Dimanche 30 juin 2019 - 13e dimanche C

Quelles nouvelles ?

1 Roi 19,16b.19-21 - Psaume 15,1.2a.5.7-10.2b.11 - Galates 5,1.13-18 - Luc 9,51-62
Sunday 30 June 2019.
 

Des nouvelles, il y en a toujours, ne serait-ce que des morts et des naissances dans le carnet du jour. Ces évènements sont très importants pour ceux qu’ils touchent de près, mais pour les autres ils relèvent de la banalité quotidienne. Il n’y a rien de nouveau sous le soleil, dit Qohélet, dans ce monde où les jours et les générations se succèdent indéfiniment. Y a-t-il quelque chose dont on puisse dire que ce n’est jamais arrivé avant ? Non, ce sont toujours les mêmes histoires qui se répètent.

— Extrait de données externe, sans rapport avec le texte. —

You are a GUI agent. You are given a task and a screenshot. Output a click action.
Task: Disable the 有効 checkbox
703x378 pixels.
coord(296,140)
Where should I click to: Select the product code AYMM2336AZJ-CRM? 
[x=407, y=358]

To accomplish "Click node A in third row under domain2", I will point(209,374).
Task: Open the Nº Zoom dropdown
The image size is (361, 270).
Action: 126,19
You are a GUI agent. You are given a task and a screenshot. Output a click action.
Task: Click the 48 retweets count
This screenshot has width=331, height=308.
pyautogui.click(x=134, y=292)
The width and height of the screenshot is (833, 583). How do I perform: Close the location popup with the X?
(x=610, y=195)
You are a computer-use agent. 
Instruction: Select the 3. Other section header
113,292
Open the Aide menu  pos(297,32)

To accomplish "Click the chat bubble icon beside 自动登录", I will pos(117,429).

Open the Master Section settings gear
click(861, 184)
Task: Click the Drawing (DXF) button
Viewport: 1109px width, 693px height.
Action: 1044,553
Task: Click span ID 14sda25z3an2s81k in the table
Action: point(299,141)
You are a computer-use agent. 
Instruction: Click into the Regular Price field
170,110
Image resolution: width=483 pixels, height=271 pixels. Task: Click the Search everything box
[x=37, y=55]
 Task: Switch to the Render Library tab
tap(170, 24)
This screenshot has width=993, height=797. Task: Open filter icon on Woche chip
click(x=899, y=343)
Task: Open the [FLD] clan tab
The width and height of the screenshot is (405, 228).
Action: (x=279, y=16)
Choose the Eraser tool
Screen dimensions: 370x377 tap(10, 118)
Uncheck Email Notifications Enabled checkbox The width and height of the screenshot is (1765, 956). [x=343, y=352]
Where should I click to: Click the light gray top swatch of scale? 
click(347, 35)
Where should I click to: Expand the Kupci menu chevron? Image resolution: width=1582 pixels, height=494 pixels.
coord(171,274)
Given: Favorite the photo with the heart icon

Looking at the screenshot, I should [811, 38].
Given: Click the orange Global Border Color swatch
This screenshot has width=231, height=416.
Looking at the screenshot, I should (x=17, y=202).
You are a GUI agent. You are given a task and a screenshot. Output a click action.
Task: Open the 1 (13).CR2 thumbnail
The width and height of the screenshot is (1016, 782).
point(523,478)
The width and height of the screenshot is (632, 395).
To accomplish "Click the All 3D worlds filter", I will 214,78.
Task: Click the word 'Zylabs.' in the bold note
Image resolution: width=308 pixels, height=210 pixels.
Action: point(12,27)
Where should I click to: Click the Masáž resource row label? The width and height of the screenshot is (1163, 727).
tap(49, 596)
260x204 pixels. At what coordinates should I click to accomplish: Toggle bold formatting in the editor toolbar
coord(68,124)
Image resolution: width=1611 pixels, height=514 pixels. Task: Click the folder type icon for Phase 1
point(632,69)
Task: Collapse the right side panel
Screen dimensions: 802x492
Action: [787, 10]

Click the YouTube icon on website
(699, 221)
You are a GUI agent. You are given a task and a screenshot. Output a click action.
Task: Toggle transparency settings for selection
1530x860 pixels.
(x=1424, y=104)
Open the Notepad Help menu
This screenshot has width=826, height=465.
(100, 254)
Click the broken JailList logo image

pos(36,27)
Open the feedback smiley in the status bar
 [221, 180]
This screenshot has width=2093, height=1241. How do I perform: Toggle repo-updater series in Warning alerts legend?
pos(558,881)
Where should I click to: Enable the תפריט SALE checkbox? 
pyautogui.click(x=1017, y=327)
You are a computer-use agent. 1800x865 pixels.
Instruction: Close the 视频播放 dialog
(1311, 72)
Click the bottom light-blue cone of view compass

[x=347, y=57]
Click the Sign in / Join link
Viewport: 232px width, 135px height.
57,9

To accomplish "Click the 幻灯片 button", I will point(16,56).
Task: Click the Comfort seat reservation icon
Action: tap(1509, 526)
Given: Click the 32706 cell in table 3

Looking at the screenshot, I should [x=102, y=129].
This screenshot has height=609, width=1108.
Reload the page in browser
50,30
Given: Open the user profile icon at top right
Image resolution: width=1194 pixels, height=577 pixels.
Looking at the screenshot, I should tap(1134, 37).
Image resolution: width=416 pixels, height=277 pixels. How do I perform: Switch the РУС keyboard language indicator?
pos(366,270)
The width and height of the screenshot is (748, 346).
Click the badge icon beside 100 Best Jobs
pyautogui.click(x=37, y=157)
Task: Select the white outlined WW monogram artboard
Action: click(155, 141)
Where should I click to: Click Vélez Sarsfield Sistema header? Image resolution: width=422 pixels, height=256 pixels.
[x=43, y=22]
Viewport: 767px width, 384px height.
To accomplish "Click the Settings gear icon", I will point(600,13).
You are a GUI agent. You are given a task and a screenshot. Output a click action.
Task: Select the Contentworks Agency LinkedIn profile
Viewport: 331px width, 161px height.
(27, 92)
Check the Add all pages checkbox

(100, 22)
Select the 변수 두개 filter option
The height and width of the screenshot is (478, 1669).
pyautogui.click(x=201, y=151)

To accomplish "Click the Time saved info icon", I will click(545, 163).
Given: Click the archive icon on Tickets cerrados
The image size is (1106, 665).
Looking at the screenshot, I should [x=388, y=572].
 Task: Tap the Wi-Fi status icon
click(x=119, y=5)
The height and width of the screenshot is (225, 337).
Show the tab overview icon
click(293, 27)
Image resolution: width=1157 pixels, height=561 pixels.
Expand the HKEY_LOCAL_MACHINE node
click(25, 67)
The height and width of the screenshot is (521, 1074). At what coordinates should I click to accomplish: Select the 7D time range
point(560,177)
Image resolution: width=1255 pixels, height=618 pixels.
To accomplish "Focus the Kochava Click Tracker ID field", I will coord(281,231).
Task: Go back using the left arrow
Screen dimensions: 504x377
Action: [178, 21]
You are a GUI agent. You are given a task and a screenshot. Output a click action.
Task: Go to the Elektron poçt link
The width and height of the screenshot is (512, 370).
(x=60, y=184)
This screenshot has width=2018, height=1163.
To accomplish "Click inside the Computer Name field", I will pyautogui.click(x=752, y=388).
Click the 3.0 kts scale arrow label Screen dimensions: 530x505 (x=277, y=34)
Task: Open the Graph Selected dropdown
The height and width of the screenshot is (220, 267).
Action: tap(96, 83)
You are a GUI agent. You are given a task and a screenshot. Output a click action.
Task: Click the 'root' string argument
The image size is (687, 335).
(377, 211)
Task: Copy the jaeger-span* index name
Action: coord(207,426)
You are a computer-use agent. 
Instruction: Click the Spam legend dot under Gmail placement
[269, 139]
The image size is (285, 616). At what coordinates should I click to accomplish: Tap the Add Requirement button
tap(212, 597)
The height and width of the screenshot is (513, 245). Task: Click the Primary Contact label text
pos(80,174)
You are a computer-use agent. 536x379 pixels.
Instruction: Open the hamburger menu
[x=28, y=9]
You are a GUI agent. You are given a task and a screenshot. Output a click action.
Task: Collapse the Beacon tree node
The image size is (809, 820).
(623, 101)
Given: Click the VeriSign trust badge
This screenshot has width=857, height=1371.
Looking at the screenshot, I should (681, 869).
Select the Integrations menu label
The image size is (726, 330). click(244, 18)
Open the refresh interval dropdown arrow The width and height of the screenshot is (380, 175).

L’Ecclésiaste n’avait pas tort, d’ailleurs, c’est la parole de Dieu ! Mais depuis est arrivé « l’accomplissement du temps où Jésus allait être enlevé au ciel », selon l’expression du début de notre évangile d’aujourd’hui, c’est-à-dire le mystère pascal du Christ. « Le visage déterminé » traduit ce qui est littéralement : « il durcit sa face vers Jérusalem ». Cette expression évoque le passage de la Genèse où le Visiteur d’Abraham « durcit sa face contre la ville de Sodome » dont nous savons que bientôt « un feu du ciel » va la consumer en châtiment de ses péchés. La proposition de Jacques et Jean fait référence à ce précédent. Mais elle est devenue inopportune dès lors que le Fils de Dieu prend justement sur lui le châtiment des pécheurs.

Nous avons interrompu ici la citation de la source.